The stunt that Sony played on my computer when I performed the perfectly legal act of simply inserting the Patty Loveless CD in my drive is absolutely criminal.  Hopefully the civil suits being filed throughout the country will morph into additional criminal cases as well.  I am perfectly willing to join any class action lawsuit against Sony.  They have earned my anger for life.  If anyone wants my testimony for a grand jury, I'll be there.

I don't care what Sony's intentions were.  I don't care how carefully they did, or did not test, their XCP software.  I don't care what their, or any lawyer says about the legality or morality (and since when do lawyers know or care about morals, anyway?) of installing a rootkit on my computer.  What Sony did was criminally wrong. It wasn't negligence - it was a willful invasion of my computer that I did not in any way authorize, much less authorize them to install a program, and certainly not a rootkit(!) and it damaged my computer.  That is unforgivable. 

Even if Sony had somehow popped up a box asking permission to play the CD ROM or to do anything besides simply cooperate with the operating system and media player to play music, that would have been a violation of my expectations, as a customer, built over the last 20 years of CD ROM playing that when I put a music CD ROM in a player, I expect it to play music and nothing else.  The fact that Sony would even consider that they have the right to install software, much less criminal software, on my system is an outrage that can not be tolerated, much less forgiven.

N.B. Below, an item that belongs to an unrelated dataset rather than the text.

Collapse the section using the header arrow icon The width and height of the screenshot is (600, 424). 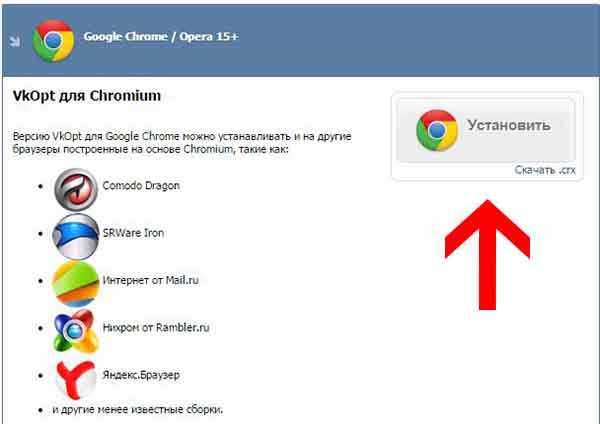15,41
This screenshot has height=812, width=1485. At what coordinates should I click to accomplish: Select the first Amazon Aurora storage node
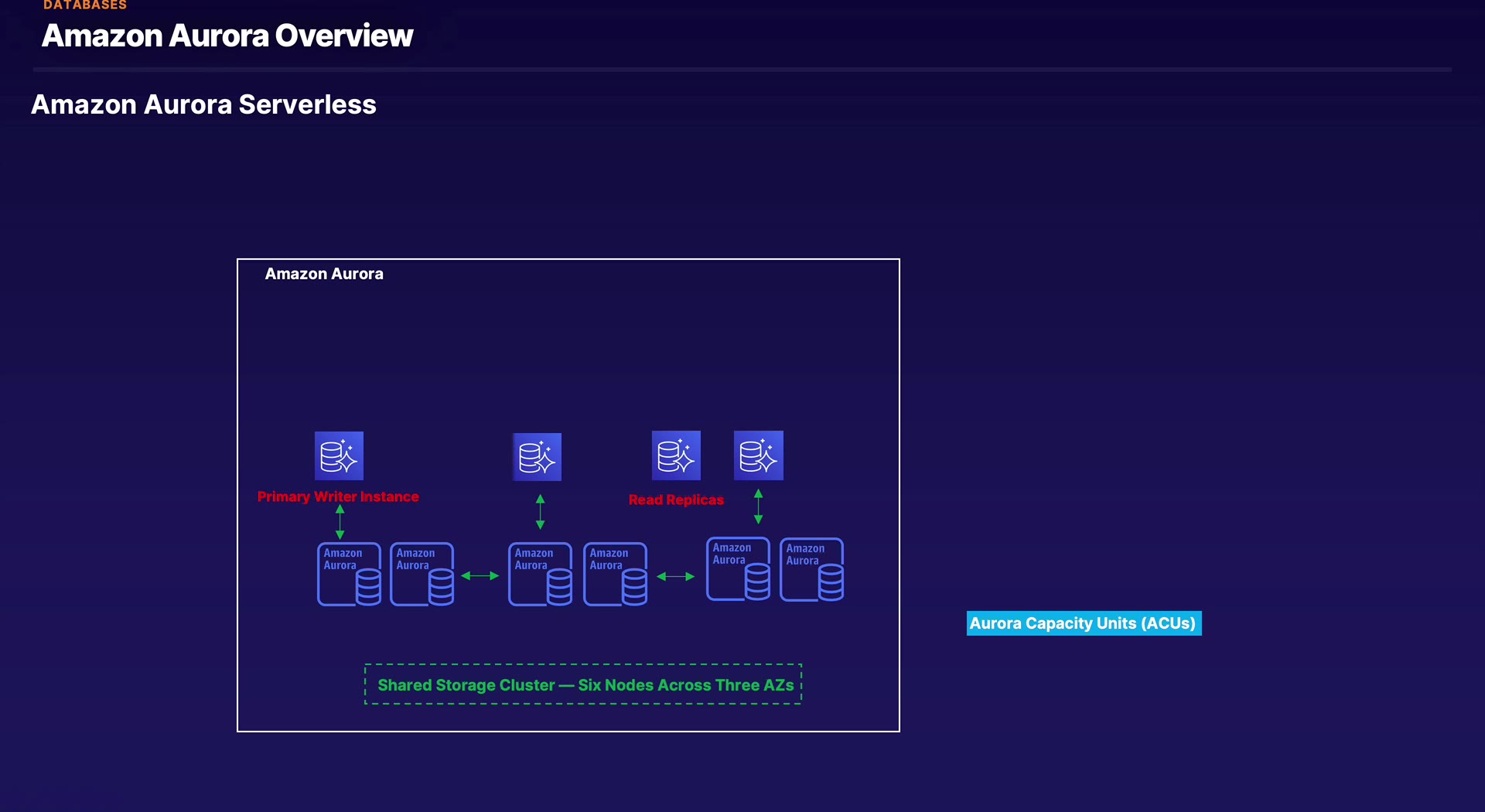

Now there are additional Trojans or Worms (depending on which news article your read, some are already appearing) that take advantage of the hidden directories and other "features" that Sony created on hijacked computers.  This was an absolutely predictable outcome of installing such software on end user computers.  Sony had to know this would happen, so:

What was Sony thinking?

I fear that Sony has achieved exactly what they intended.  The following is my "contrarian" view and only time will tell if this view is correct:  I can not believe that Sony shipped out millions of CD ROMs without knowing they would harm computers and that they would receive flack - a lot of flack - for doing this. I do believe that they, in all their arrogance, have grossly underestimated the storm of criticism, lawsuits, etc. coming their way.  I believe that they thought some, but not a lot of bad press, would ensue and that people would suddenly look at their CDs and ask "is it safe to put in a computer?" and then that they would quit doing so.  Sony intended to scare people away from copying by creating an atmosphere of distrust.  However, now Sony has created an atmosphere of anger, lawsuits, and possibly criminal cases directed where it belongs - right back at the corporate officers who so arrogantly decided they had a right to attack their customer's computers.

What really galls me, a security professional, is that any company would consider it desirable to literally attack their customers computers - and a rootkit can only be considered an attack.  No rootkit can ever be considered "benign" or "beneficial" or a "feature".  The capabilities of such a piece of code to be used for malicious purposes coupled with the opportunity presented by literally millions of innocent, non-technically sophisticated users having computers infected with the rootkit, create an unparalleled opportunity for malicious software authors to take advantage of the situation.  What Sony did was akin to air-dropping millions of booby traps throughout the US camouflaged as CDs.  How dare Sony commit such a hostile, irresponsible, and arrogant attack on their customers? 

Sony literally committed an act of war against their own customers.